▶ _Exercise aim_
What is wanted is every record, duplicated word for word.

Stored data

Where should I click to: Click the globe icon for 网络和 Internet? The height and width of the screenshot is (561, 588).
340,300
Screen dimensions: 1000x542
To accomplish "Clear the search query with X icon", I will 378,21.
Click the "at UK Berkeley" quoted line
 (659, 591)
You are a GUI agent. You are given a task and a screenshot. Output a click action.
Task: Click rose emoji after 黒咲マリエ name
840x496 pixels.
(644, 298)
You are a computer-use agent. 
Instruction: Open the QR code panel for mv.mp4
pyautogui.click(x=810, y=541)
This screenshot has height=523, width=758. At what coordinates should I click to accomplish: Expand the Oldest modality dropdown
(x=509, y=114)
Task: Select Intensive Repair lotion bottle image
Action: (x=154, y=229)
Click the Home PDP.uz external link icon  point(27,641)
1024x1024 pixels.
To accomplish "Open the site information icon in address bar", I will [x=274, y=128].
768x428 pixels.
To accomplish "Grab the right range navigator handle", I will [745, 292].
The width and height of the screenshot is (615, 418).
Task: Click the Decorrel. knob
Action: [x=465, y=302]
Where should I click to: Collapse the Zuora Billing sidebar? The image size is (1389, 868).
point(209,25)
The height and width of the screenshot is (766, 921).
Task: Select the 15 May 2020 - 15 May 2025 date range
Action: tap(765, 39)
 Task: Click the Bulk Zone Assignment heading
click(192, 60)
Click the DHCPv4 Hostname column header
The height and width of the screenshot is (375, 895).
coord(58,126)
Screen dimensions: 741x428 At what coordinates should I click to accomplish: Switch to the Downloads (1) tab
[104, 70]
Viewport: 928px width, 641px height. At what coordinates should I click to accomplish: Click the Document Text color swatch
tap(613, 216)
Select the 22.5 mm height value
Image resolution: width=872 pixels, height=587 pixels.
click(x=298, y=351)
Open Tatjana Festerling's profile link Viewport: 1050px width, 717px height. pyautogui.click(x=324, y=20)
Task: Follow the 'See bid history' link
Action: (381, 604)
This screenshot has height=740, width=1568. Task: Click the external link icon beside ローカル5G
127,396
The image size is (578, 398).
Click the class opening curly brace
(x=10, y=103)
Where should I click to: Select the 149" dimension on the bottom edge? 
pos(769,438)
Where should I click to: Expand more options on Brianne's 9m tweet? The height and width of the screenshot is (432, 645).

▶ _Expected output_
Where should I click to: Click the globe icon for 网络和 Internet? The height and width of the screenshot is (561, 588).
340,300
Screen dimensions: 1000x542
To accomplish "Clear the search query with X icon", I will 378,21.
Click the "at UK Berkeley" quoted line
 (659, 591)
You are a GUI agent. You are given a task and a screenshot. Output a click action.
Task: Click rose emoji after 黒咲マリエ name
840x496 pixels.
(644, 298)
You are a computer-use agent. 
Instruction: Open the QR code panel for mv.mp4
pyautogui.click(x=810, y=541)
This screenshot has height=523, width=758. At what coordinates should I click to accomplish: Expand the Oldest modality dropdown
(x=509, y=114)
Task: Select Intensive Repair lotion bottle image
Action: (x=154, y=229)
Click the Home PDP.uz external link icon  point(27,641)
1024x1024 pixels.
To accomplish "Open the site information icon in address bar", I will [x=274, y=128].
768x428 pixels.
To accomplish "Grab the right range navigator handle", I will [745, 292].
The width and height of the screenshot is (615, 418).
Task: Click the Decorrel. knob
Action: [x=465, y=302]
Where should I click to: Collapse the Zuora Billing sidebar? The image size is (1389, 868).
point(209,25)
The height and width of the screenshot is (766, 921).
Task: Select the 15 May 2020 - 15 May 2025 date range
Action: tap(765, 39)
 Task: Click the Bulk Zone Assignment heading
click(192, 60)
Click the DHCPv4 Hostname column header
The height and width of the screenshot is (375, 895).
coord(58,126)
Screen dimensions: 741x428 At what coordinates should I click to accomplish: Switch to the Downloads (1) tab
[104, 70]
Viewport: 928px width, 641px height. At what coordinates should I click to accomplish: Click the Document Text color swatch
tap(613, 216)
Select the 22.5 mm height value
Image resolution: width=872 pixels, height=587 pixels.
click(x=298, y=351)
Open Tatjana Festerling's profile link Viewport: 1050px width, 717px height. pyautogui.click(x=324, y=20)
Task: Follow the 'See bid history' link
Action: (381, 604)
This screenshot has height=740, width=1568. Task: Click the external link icon beside ローカル5G
127,396
The image size is (578, 398).
Click the class opening curly brace
(x=10, y=103)
Where should I click to: Select the 149" dimension on the bottom edge? 
pos(769,438)
Where should I click to: Expand more options on Brianne's 9m tweet? The height and width of the screenshot is (432, 645).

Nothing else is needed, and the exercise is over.